Le régime Montignac : Maigrir sans se priver

Ni privation, ni frustration, le régime qui n’en est pas un. Il est question de recentrer son alimentation en fonction des objectifs que l’on se donne.

Les deux grands principes de cette méthode sont de l’ordre de la déconstruction. Il n’est plus question de compter les calories. Ces grandes méchantes calories que certains d’entre nous chassent et comptabilisent compulsivement.
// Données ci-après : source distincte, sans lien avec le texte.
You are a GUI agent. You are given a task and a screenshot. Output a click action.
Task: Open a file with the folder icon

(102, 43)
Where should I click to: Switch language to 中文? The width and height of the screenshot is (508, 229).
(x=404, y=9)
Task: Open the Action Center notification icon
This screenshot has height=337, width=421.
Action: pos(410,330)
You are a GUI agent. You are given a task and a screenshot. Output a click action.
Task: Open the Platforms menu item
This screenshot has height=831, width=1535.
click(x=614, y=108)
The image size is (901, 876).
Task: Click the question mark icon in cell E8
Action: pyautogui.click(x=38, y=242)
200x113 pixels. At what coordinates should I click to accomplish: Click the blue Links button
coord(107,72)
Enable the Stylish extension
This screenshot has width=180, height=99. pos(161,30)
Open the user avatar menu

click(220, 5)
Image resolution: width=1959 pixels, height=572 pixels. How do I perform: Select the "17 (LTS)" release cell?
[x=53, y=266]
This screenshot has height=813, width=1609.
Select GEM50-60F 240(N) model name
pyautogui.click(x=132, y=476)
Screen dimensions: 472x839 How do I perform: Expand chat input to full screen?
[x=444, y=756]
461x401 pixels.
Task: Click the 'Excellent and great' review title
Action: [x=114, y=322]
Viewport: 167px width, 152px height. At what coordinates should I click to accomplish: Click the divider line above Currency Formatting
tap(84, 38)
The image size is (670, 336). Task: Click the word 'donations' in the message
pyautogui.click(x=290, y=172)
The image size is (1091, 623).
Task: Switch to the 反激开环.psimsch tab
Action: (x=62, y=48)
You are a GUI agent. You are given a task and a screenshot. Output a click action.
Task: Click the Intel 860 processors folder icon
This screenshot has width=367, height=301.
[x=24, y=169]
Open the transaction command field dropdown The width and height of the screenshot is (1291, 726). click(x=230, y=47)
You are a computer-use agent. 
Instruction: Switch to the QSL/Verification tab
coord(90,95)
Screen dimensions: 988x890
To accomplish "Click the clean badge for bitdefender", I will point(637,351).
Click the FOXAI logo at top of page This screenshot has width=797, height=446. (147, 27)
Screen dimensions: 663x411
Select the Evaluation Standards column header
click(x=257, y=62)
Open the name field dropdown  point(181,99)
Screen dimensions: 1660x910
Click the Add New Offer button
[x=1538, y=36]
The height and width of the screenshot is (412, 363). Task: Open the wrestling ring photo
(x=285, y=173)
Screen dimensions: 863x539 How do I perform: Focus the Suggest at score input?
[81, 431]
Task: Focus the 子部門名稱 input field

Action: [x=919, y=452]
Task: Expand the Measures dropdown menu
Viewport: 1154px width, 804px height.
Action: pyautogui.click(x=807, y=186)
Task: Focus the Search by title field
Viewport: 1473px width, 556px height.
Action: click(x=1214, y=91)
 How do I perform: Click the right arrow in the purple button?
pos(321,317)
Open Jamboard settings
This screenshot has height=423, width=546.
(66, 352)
Alors c’est sûr, c’est pratique, on devient super bon en maths à la fin de la journée mais ce n’est pas ce qui compte en réalité. Le régime hypocalorique a montré son inefficacité dans la quête de la minceur à long terme.



Alors comment ça marche ? Eh bien, c’est là qu’intervient le deuxième principe de la méthode Montignac. On choisit les aliments que l’on ingère en fonction de leur spécificité nutritionnelle et leur potentielle métabolique. On ne fait pas une croix sur les sucres, on choisit les aliments dont les glucides ont un index glycémique bas. Vous avez du choix en réalité : abricot, figue, fraise, framboise (fruits rouges), fromage, lait, poissons types saumon, thon, sardine, pomme, tomates, les viandes blanches, les viandes rouges, vins, yaourts...

ll y a moyen de faire de bons petits plats, non ? On raisonne avec ce qui est autorisé, plutôt que ce qui est interdit. Et là, déjà, ça fait du bien psychiquement. Au niveau des lipides, pour maigrir vite, il ne faut pas éviter le gras comme la peste. Non, il faut réduire certains gras : les gras saturés (beurre et graisse de viande) tandis que les acides gras polyinsaturés seront à consommer sans crainte. Les omega-3 du poisson et les acides gras mon saturés sont sains aussi comme l’huile d’olive. On choisit les protéines en fonction de leur origine, donc animales ou végétales et la neutralité concernant le processus métabolique de la prise de poids.

Tout ça c’est bien beau, mais comment ça fonctionne exactement, comment on met en application ? Il y a deux étapes.

La première est la phase d’amaigrissement. La perte de poids diffèrera en fonction du poids de départ la consommation de produits d’index glycémique inférieur à 50 sera à privilégier. Cela permettra de ne pas stocker et surtout de déstocker en brûlant l'excès adipeux.

La seconde étape consiste en l’intégration de glucides en tout genre, sans limite d’index glycémique. Mais on ne va pas se jeter sur un gâteau à la crème, on en prend une petite part et on savoure. Pas d’interdit, pas de transgression.